* Recorded data *
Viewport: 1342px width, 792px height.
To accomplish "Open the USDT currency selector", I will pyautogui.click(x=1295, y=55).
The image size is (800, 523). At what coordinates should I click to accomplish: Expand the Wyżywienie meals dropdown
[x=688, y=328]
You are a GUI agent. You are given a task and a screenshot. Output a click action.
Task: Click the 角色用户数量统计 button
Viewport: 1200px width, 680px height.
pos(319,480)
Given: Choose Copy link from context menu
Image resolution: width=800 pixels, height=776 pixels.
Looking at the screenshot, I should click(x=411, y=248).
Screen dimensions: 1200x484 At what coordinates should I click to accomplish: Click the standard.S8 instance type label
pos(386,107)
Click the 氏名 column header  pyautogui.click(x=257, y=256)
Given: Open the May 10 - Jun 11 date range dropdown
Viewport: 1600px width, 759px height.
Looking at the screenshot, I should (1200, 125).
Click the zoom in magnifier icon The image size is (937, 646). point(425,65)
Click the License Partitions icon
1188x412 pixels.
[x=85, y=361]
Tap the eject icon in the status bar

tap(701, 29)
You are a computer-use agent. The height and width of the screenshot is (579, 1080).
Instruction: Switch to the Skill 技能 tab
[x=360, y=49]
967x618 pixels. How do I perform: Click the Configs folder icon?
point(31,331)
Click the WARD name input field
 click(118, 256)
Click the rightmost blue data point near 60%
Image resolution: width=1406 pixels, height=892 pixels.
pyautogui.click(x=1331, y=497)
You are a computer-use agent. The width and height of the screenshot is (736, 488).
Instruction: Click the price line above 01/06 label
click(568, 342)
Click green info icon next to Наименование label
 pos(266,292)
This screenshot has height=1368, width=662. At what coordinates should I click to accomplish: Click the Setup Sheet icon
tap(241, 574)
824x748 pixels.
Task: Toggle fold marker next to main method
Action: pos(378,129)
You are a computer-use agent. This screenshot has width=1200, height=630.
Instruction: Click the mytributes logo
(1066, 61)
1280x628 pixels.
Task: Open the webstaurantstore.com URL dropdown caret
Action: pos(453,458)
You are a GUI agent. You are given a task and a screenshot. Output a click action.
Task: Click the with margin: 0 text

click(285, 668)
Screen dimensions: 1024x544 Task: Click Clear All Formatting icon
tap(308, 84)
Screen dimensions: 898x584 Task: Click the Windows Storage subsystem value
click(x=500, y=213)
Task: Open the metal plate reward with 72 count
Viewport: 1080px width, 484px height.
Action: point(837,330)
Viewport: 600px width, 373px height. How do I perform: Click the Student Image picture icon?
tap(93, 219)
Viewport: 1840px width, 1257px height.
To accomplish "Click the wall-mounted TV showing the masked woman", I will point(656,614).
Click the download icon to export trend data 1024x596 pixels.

* Goal of the exercise *
Repeat the whole listing above, word for word.

* Problem solution *
Viewport: 1342px width, 792px height.
To accomplish "Open the USDT currency selector", I will pyautogui.click(x=1295, y=55).
The image size is (800, 523). At what coordinates should I click to accomplish: Expand the Wyżywienie meals dropdown
[x=688, y=328]
You are a GUI agent. You are given a task and a screenshot. Output a click action.
Task: Click the 角色用户数量统计 button
Viewport: 1200px width, 680px height.
pos(319,480)
Given: Choose Copy link from context menu
Image resolution: width=800 pixels, height=776 pixels.
Looking at the screenshot, I should click(x=411, y=248).
Screen dimensions: 1200x484 At what coordinates should I click to accomplish: Click the standard.S8 instance type label
pos(386,107)
Click the 氏名 column header  pyautogui.click(x=257, y=256)
Given: Open the May 10 - Jun 11 date range dropdown
Viewport: 1600px width, 759px height.
Looking at the screenshot, I should (1200, 125).
Click the zoom in magnifier icon The image size is (937, 646). point(425,65)
Click the License Partitions icon
1188x412 pixels.
[x=85, y=361]
Tap the eject icon in the status bar

tap(701, 29)
You are a computer-use agent. The height and width of the screenshot is (579, 1080).
Instruction: Switch to the Skill 技能 tab
[x=360, y=49]
967x618 pixels. How do I perform: Click the Configs folder icon?
point(31,331)
Click the WARD name input field
 click(118, 256)
Click the rightmost blue data point near 60%
Image resolution: width=1406 pixels, height=892 pixels.
pyautogui.click(x=1331, y=497)
You are a computer-use agent. The width and height of the screenshot is (736, 488).
Instruction: Click the price line above 01/06 label
click(568, 342)
Click green info icon next to Наименование label
 pos(266,292)
This screenshot has height=1368, width=662. At what coordinates should I click to accomplish: Click the Setup Sheet icon
tap(241, 574)
824x748 pixels.
Task: Toggle fold marker next to main method
Action: pos(378,129)
You are a computer-use agent. This screenshot has width=1200, height=630.
Instruction: Click the mytributes logo
(1066, 61)
1280x628 pixels.
Task: Open the webstaurantstore.com URL dropdown caret
Action: pos(453,458)
You are a GUI agent. You are given a task and a screenshot. Output a click action.
Task: Click the with margin: 0 text

click(285, 668)
Screen dimensions: 1024x544 Task: Click Clear All Formatting icon
tap(308, 84)
Screen dimensions: 898x584 Task: Click the Windows Storage subsystem value
click(x=500, y=213)
Task: Open the metal plate reward with 72 count
Viewport: 1080px width, 484px height.
Action: point(837,330)
Viewport: 600px width, 373px height. How do I perform: Click the Student Image picture icon?
tap(93, 219)
Viewport: 1840px width, 1257px height.
To accomplish "Click the wall-mounted TV showing the masked woman", I will point(656,614).
Click the download icon to export trend data 1024x596 pixels.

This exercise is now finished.